2.1. Construction of the Putative Exon-intron Junction and Putative intron-exon Junction Database from Ensembl Core Database
Typically, there are three classes of mass spectra (or RNA-Seq reads) that represent possible intron retention events(Figure 1): (A) A mass spectra (or an RNA-Seq read) that maps to an exon-intron junction; (B) A mass spectra (or an RNA-Seq read) that maps to an intron-exon junction; (C) A mass spectra (or an RNA-Seq read) that maps to an intron only (intron internal).
The EnsEMBL Core Database (homo_sapiens_core_89_38h) is downloaded from the Ensembl website http://www.ensembl.org into a local MySQL database. The putative exon-intron and putative intron-exon junction database (PEIJ_PIEJ DB) is constructed for the three kinds of mass spectra (or RNA-Seq reads) that represent possible intron retention events.
The putative exon-intron and putative intron-exon junction database (PEIJ_PIEJ DB) is a protein database, which is constructed in details as below:
(1) For Class A intron retention events, entries are presented as 50AA sequences (25 amino acids are taken which are translated from the end of an exon and connected to 25 amino acids which are translated from the beginning of the following intron).
(2) For Class B intron retention events, entries are presented as 50AA sequences (25 amino acids are taken which are translated from the end of an intron and connected to 25 amino acids which are translated from the beginning of the following exon).
(3) For Class C intron retention events, since the strand information is known in advance, a three-frame translation approach which is similar to six-frame translation [45] is adopted to exhaustively account for all possible in-frame [4] and frame-shift [21] and partial intron internal retention events [29, 46-48].

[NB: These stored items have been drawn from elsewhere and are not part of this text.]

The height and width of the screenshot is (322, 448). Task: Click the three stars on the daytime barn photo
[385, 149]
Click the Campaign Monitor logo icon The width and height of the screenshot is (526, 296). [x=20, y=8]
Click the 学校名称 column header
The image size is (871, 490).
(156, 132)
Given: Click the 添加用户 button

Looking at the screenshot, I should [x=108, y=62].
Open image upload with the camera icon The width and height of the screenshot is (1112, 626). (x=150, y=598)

The reason for choosing 50 amino acids for an entry in PEIJ_PIEJ DB for Class A and Class B intron retention events is described as in the PEEJ DB [2]. Briefly, a typical ion-trap mass spectrometer has a window size to detect peptides with molecular weight from 500 to 3000 daltons. A peptide of 25 amino acids has a molecular weight of about 3000 daltons, covering the upper range of MS detection [2].

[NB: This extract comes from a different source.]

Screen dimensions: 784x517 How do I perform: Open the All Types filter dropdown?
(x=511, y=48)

As with the PEEJ DB [2] for exon skipping events, the phase information and strand information of all the exons in the human genome in the ensembl database has also been considered in the construction of the putative exon-intron and putative intron-exon junction database (PEIJ_PIEJ DB) in this research.

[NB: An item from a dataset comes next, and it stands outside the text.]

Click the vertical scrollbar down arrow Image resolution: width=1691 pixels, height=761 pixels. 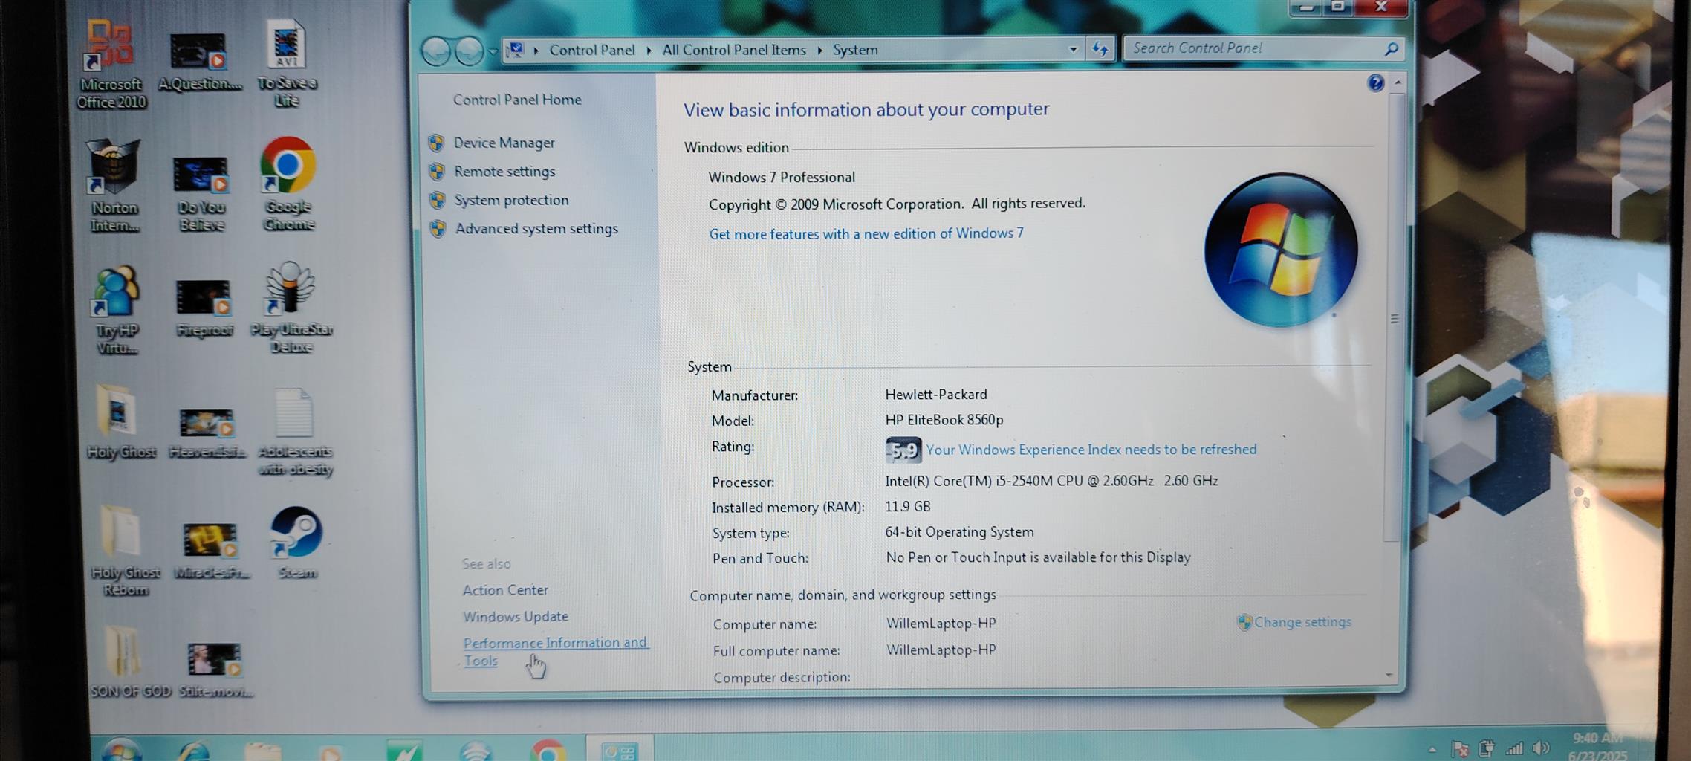pyautogui.click(x=1389, y=675)
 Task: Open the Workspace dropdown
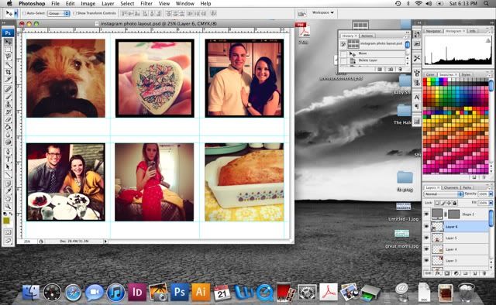[322, 12]
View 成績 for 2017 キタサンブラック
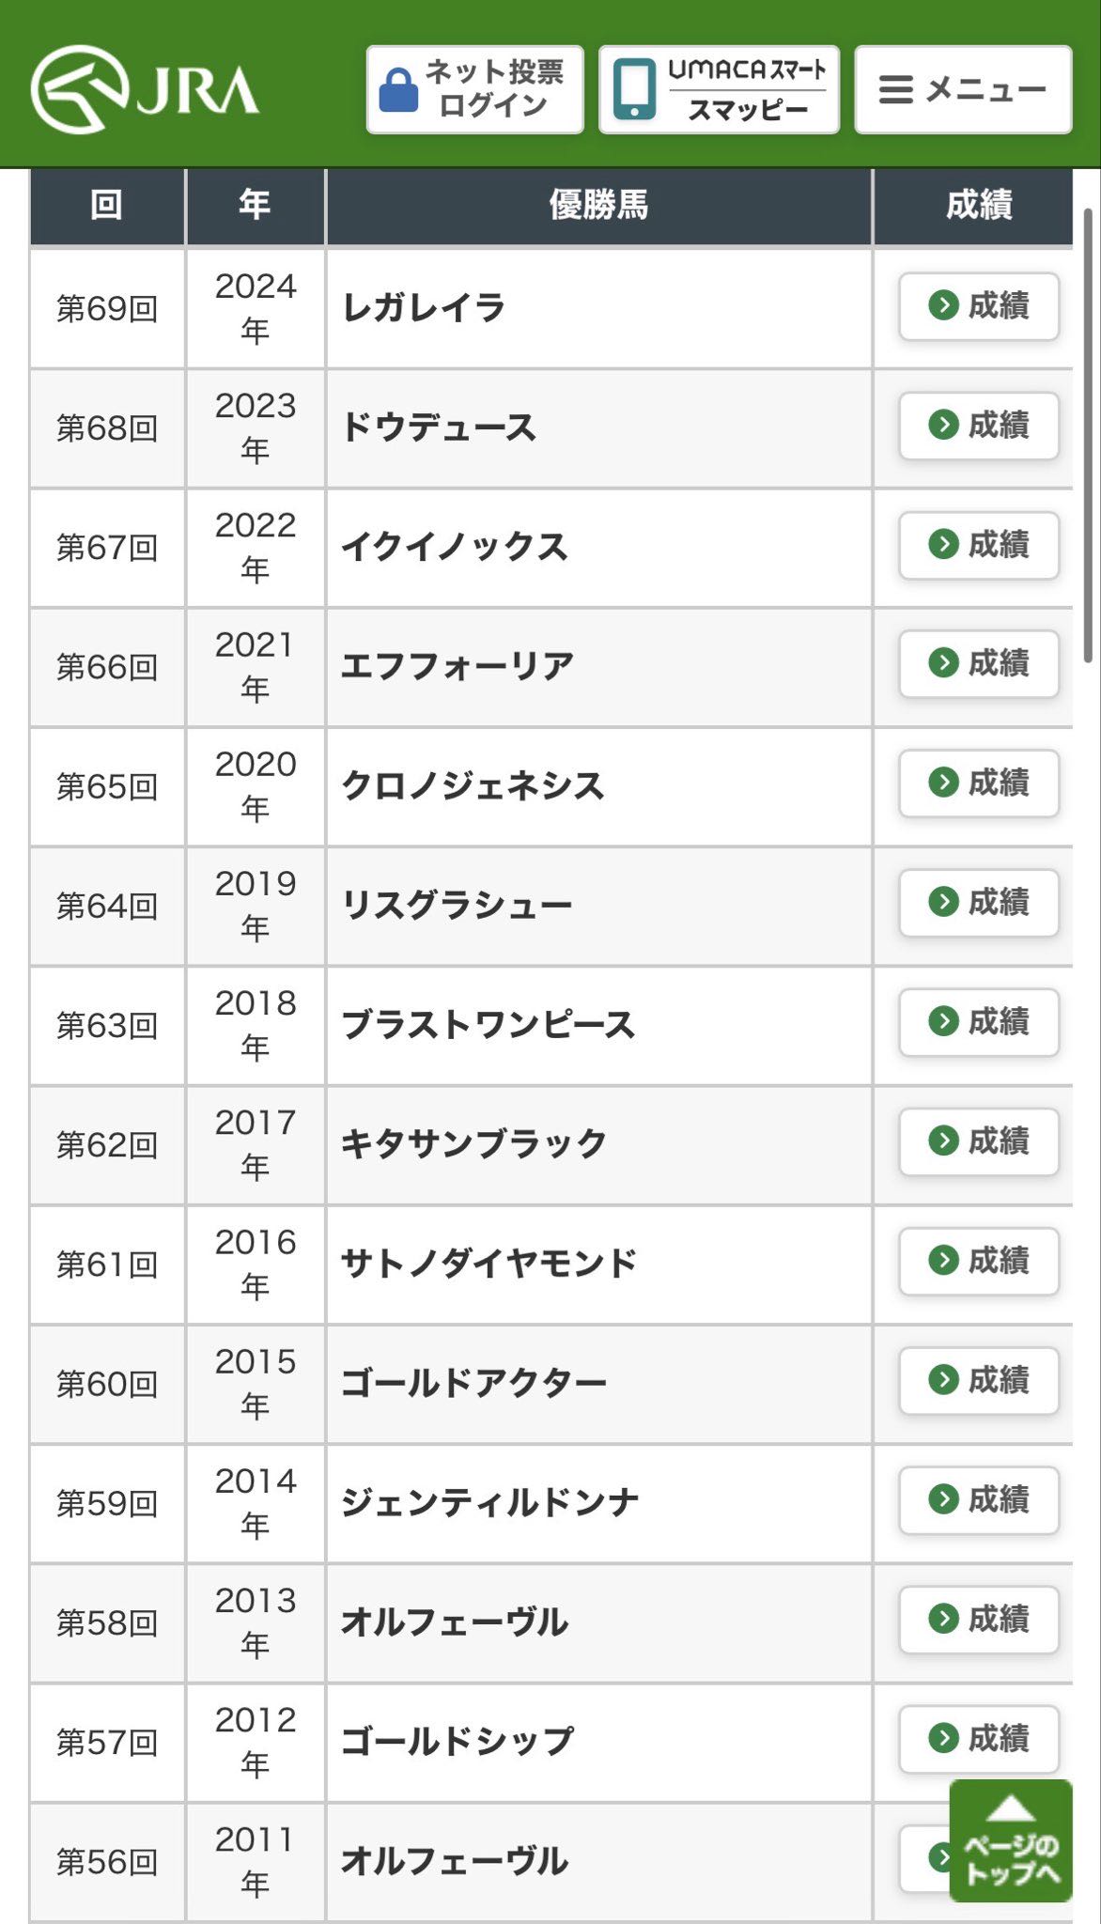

Table 1 depicts the database structure of the putative exon-intron and putative intron-exon junction database (PEIJ_PIEJ DB).
Table 1. Database Structure of PEIJ_PIEJ DB
Database Schema
|
Description
|
Entries for Class A intron retention
events
|
25 amino acids are taken which are translated from the end of an exon, 25 amino acids are taken which are translated from the beginning of the following intron, then connecting the two parts
|
Entries for Class B intron retention
events
|
25 amino acids are taken which are
translated from the end of an
intron,25 amino acids are taken
which are translated from the
beginning of the following exon,
then connecting the two parts
|
Entries for Class C intron retention
events
|
three-frame translation of the
intron sequences to account for all
possible in-frame, frameshift and
partial intron internal retention
events
|
The database is implemented in perl, Bioperl, mysql and Ensembl API which a fasta file with 4,280,722 entries, with gene symbol, chromosome, strand, exon symbol, exon phase information and junction position clearly defined and the Perl source code which implemented the database is freely available at https://sourceforge.net/projects/peij-piej. It should be noted that although the database is based on annotations from ENSEMBL (homo_sapiens_core_89_38h), in the related studies, users can easily modify the script which implements the database to update the database when new ENSEMBL build and new annotations are available to include new information (new intron retention events).
2.2. Utility
Like the putative exon-exon junction database [2, 3] which is specified for exon skipping events, researchers can search against the PEIJ_PIEJ DB for known and novel intron retention events from mass spectrometry data using the X!Tandem open source protein identification program [5] or the TurboSEQUEST [6] (for a workflow with mass spectrometry data, users can refer to Mo et al (Mo et al., 2008) by simply replacing the PEEJ DB with the PEIJ_PIEJ DB constructed in this study). In addition, when RNA-Seq data is available, researchers can also align the RNA-Seq reads to the PEIJ_PIEJ DB for intron retention events (known or novel) identification (for a workflow with RNA-Seq data, users can refer to [7] by simply replacing the PEEJ DB with the newly constructed PEIJ_PIEJ DB).